Can you reproduce every one of the items below verbatim, from the first to the last?

==============================

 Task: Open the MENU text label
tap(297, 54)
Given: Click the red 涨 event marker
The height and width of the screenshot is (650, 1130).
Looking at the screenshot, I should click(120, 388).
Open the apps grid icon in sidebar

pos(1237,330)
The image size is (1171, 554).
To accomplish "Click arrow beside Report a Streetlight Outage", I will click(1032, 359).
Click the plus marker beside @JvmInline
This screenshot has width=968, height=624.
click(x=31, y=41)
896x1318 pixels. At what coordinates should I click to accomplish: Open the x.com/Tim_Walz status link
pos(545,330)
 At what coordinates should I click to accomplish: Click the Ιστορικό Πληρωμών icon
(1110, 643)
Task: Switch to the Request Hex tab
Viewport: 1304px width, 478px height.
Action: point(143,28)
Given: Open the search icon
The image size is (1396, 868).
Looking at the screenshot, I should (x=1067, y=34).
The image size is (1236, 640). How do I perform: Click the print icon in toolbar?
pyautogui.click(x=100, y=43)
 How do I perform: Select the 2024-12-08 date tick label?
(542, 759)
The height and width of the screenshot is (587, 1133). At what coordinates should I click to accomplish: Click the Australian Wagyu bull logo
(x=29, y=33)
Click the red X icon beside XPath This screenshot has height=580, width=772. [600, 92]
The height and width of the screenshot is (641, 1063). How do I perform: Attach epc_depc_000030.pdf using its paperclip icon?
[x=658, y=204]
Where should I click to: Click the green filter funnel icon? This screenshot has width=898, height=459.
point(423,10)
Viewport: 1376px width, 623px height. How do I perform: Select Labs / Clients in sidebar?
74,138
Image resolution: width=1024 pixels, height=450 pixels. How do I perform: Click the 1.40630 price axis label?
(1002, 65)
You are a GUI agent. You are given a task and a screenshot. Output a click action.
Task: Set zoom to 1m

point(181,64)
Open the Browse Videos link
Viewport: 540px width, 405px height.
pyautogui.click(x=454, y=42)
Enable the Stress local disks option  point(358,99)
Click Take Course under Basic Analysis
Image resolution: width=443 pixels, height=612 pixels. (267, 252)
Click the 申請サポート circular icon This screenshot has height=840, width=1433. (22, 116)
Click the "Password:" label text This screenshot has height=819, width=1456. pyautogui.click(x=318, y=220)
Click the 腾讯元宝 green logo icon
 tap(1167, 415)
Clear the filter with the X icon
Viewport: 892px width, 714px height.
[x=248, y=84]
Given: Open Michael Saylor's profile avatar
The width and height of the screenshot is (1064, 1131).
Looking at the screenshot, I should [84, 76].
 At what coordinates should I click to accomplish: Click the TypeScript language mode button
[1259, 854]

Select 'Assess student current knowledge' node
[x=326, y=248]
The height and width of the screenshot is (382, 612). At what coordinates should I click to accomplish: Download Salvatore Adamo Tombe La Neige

==============================

Result of this task:
 Task: Open the MENU text label
tap(297, 54)
Given: Click the red 涨 event marker
The height and width of the screenshot is (650, 1130).
Looking at the screenshot, I should click(120, 388).
Open the apps grid icon in sidebar

pos(1237,330)
The image size is (1171, 554).
To accomplish "Click arrow beside Report a Streetlight Outage", I will click(1032, 359).
Click the plus marker beside @JvmInline
This screenshot has width=968, height=624.
click(x=31, y=41)
896x1318 pixels. At what coordinates should I click to accomplish: Open the x.com/Tim_Walz status link
pos(545,330)
 At what coordinates should I click to accomplish: Click the Ιστορικό Πληρωμών icon
(1110, 643)
Task: Switch to the Request Hex tab
Viewport: 1304px width, 478px height.
Action: point(143,28)
Given: Open the search icon
The image size is (1396, 868).
Looking at the screenshot, I should (x=1067, y=34).
The image size is (1236, 640). How do I perform: Click the print icon in toolbar?
pyautogui.click(x=100, y=43)
 How do I perform: Select the 2024-12-08 date tick label?
(542, 759)
The height and width of the screenshot is (587, 1133). At what coordinates should I click to accomplish: Click the Australian Wagyu bull logo
(x=29, y=33)
Click the red X icon beside XPath This screenshot has height=580, width=772. [600, 92]
The height and width of the screenshot is (641, 1063). How do I perform: Attach epc_depc_000030.pdf using its paperclip icon?
[x=658, y=204]
Where should I click to: Click the green filter funnel icon? This screenshot has width=898, height=459.
point(423,10)
Viewport: 1376px width, 623px height. How do I perform: Select Labs / Clients in sidebar?
74,138
Image resolution: width=1024 pixels, height=450 pixels. How do I perform: Click the 1.40630 price axis label?
(1002, 65)
You are a GUI agent. You are given a task and a screenshot. Output a click action.
Task: Set zoom to 1m

point(181,64)
Open the Browse Videos link
Viewport: 540px width, 405px height.
pyautogui.click(x=454, y=42)
Enable the Stress local disks option  point(358,99)
Click Take Course under Basic Analysis
Image resolution: width=443 pixels, height=612 pixels. (267, 252)
Click the 申請サポート circular icon This screenshot has height=840, width=1433. (22, 116)
Click the "Password:" label text This screenshot has height=819, width=1456. pyautogui.click(x=318, y=220)
Click the 腾讯元宝 green logo icon
 tap(1167, 415)
Clear the filter with the X icon
Viewport: 892px width, 714px height.
[x=248, y=84]
Given: Open Michael Saylor's profile avatar
The width and height of the screenshot is (1064, 1131).
Looking at the screenshot, I should [84, 76].
 At what coordinates should I click to accomplish: Click the TypeScript language mode button
[1259, 854]

Select 'Assess student current knowledge' node
[x=326, y=248]
The height and width of the screenshot is (382, 612). At what coordinates should I click to accomplish: Download Salvatore Adamo Tombe La Neige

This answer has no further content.